Selon Myriam Quemener, ces affaires sont souvent complexes, du fait de l'aspect technique qui les gouverne, mais également du fait des éléments d'extranéité qui les caractérise, avec un renforcement de la coopération internationale. L'arsenal législatif est extrêmement complet. Pour exemple, la "regulation data breach" (Règlement n° 611/2013 du 24 juin 2013 N° Lexbase : L2794IXR), impose notamment à certaines entreprises de signaler les vols de données personnelles à la CNIL. Malgré cet arsenal législatif, il apparaît nécessaire de définir une réelle politique pénale de lutte contre la cybercriminalité. C'est d'ailleurs ce que préconise le rapport interministériel intitulé "Protéger les internautes", présidé par Marc Robert et remis le 30 juin 2014. Cinquante-cinq propositions sont formulées, parmi lesquelles le renforcement de la coopération public/privé. L'intervenante corrobore cette préconisation et argue qu'il est tout à fait essentiel de travailler avec les prestataires techniques, car la preuve numérique, volatile, se doit pourtant d'être incontestable. A cet égard, la magistrate rappelle que le Conseil de l'Europe a créé un guide de la preuve électronique, lequel pourrait constituer une base de travail afin de créer une méthodologie de recueil de la preuve numérique.

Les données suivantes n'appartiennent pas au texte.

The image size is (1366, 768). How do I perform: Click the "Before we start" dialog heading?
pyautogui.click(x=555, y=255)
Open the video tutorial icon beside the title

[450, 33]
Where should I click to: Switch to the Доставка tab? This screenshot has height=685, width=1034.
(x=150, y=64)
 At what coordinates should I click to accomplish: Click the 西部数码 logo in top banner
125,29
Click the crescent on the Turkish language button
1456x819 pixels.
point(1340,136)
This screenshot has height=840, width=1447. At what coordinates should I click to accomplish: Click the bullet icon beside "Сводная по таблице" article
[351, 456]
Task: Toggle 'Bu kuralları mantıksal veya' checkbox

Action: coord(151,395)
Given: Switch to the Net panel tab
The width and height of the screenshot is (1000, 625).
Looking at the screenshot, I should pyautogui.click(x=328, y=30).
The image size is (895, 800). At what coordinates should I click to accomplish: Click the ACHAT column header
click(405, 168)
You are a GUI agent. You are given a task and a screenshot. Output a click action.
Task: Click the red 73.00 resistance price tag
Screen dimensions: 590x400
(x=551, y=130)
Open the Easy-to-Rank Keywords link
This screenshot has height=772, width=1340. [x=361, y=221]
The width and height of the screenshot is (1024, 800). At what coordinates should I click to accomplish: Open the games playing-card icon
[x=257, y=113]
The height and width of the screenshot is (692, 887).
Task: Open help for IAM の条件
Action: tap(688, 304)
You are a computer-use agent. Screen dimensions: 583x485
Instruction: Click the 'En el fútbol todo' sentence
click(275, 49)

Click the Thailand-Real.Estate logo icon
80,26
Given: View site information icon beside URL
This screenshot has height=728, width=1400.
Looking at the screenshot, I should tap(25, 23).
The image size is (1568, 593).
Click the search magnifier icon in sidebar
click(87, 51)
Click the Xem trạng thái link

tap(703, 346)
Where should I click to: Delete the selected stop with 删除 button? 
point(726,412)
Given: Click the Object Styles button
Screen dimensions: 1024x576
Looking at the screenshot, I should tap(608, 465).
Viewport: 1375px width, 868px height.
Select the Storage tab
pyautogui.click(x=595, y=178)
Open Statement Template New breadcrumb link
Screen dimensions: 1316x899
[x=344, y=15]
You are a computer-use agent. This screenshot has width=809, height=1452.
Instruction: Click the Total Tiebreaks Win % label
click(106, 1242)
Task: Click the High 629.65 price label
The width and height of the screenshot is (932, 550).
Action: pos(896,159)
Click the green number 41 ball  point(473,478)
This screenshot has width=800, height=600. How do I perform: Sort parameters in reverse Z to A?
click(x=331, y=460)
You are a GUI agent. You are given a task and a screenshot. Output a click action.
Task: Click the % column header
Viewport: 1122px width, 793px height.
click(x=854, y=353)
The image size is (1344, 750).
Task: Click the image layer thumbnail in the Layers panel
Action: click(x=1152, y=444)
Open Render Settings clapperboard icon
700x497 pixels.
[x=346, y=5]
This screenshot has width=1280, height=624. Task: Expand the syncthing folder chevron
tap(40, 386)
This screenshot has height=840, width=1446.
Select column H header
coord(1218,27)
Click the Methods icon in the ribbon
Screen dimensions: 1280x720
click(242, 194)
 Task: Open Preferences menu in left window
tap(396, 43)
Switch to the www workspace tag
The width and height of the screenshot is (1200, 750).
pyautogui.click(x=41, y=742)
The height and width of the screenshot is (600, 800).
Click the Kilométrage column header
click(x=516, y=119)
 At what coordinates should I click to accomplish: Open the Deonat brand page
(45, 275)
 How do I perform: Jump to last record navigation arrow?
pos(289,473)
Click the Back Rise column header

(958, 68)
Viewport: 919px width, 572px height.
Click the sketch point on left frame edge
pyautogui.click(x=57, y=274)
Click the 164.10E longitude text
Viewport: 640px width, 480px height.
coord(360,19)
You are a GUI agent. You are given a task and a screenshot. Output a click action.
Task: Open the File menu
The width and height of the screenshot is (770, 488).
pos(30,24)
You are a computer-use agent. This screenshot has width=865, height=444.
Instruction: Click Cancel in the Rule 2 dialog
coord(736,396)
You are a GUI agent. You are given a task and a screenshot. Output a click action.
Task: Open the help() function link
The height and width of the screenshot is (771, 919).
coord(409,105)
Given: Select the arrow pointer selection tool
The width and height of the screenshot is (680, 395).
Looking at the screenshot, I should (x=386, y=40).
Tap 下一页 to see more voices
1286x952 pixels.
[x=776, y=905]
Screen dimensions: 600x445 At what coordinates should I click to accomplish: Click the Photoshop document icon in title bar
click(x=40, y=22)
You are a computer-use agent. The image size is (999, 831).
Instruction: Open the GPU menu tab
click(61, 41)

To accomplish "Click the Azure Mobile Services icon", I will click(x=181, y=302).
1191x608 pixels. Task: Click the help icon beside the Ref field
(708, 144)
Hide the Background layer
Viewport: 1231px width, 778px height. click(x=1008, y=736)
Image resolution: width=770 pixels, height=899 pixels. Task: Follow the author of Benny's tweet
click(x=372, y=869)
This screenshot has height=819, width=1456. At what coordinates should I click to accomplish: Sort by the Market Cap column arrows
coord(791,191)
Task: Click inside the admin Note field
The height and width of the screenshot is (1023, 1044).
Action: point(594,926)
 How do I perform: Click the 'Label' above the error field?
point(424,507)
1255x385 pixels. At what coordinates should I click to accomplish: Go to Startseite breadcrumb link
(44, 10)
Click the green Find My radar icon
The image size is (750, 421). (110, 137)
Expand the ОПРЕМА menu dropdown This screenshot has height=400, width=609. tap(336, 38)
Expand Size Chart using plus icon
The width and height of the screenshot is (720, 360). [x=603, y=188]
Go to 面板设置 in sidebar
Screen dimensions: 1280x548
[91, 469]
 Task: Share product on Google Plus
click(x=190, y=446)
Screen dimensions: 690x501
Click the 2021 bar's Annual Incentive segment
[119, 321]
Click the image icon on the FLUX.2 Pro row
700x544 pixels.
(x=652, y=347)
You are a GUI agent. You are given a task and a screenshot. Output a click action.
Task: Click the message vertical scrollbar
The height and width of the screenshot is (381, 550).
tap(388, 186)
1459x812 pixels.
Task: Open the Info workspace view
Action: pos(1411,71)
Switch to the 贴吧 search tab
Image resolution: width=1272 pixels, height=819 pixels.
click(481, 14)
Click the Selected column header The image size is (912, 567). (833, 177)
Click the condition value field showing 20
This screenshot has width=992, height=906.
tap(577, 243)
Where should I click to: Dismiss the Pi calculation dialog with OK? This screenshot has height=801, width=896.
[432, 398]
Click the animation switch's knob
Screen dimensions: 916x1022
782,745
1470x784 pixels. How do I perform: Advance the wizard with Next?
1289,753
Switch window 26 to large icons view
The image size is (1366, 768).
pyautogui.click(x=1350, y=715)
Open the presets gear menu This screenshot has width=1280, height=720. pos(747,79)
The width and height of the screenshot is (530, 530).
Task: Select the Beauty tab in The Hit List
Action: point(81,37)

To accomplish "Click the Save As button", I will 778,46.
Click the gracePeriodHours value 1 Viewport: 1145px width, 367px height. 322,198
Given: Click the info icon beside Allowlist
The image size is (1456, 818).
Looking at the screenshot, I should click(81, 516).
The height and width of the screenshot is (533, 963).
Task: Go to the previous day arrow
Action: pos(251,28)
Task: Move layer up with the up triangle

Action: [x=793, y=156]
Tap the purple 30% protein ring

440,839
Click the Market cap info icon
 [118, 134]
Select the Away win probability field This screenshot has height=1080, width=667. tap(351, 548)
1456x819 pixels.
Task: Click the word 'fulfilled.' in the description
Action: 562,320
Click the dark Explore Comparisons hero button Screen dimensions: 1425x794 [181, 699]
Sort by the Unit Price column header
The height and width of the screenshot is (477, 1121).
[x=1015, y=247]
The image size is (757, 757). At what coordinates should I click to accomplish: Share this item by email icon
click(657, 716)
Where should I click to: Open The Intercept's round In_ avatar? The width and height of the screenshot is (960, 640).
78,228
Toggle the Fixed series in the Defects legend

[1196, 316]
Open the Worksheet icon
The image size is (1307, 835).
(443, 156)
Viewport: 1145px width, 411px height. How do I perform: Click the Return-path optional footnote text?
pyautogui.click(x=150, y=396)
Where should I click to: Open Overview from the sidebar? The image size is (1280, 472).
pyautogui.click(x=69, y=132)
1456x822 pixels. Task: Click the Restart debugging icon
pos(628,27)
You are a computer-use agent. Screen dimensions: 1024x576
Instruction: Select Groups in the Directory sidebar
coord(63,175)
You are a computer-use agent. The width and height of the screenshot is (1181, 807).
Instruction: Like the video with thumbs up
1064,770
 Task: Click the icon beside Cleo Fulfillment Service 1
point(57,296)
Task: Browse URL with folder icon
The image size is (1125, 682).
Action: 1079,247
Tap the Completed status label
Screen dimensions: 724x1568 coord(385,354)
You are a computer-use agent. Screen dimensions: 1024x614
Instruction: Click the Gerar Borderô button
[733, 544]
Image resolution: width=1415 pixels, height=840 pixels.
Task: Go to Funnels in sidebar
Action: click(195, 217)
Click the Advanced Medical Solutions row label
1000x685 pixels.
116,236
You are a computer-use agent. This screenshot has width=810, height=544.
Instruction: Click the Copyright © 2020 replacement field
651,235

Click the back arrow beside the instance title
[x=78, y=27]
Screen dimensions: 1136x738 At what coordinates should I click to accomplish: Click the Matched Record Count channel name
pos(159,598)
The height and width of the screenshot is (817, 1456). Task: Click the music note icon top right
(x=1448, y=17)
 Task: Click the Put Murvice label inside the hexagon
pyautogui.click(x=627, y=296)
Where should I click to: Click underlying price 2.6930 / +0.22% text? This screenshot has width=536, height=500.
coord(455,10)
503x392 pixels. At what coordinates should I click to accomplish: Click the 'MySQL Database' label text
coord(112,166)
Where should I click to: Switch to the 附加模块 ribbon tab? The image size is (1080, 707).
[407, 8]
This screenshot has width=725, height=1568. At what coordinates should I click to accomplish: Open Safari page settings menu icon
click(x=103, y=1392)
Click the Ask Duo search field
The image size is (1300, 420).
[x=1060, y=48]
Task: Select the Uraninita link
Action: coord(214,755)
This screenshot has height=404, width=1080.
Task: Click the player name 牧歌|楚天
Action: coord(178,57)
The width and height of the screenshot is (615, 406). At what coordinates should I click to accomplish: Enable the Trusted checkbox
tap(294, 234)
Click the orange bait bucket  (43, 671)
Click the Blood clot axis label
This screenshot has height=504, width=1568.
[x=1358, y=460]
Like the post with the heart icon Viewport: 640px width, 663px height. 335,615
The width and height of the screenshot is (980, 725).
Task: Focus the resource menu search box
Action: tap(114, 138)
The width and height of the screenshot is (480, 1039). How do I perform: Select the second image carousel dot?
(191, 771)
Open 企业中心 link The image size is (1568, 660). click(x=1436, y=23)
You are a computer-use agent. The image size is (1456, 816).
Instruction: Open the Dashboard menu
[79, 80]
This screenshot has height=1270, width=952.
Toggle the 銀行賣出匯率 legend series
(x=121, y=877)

Par ailleurs, afin d'appréhender les risques économiques liés aux menaces de sécurité, elle relève qu'il ne s'agit pas de créer de nouvelles infractions, face au renforcement des circonstances aggravantes, telles que celle de bande organisée, ou encore celle du recours aux réseaux numériques. Elle constate également qu'il y a une sous-utilisation des infractions pénales, et donne l'exemple de l'introduction par le législateur du vol d'électricité. Pourquoi ne pas l'introduire pour le vol immatériel ?

Il est ainsi fondamental de mettre en place une stratégie globale, avec l'ensemble des acteurs. Mais l'on constate que, face à la complexité de ces affaires, aux éléments d'extranéité, à la relativité de la preuve numérique, des réponses sont apportées, qu'elles soient liées à l'aggravation des peines ou aux partenariats public/privé. Encore faut-il que ce sujet soit suffisamment pris au sérieux par les acteurs concernés.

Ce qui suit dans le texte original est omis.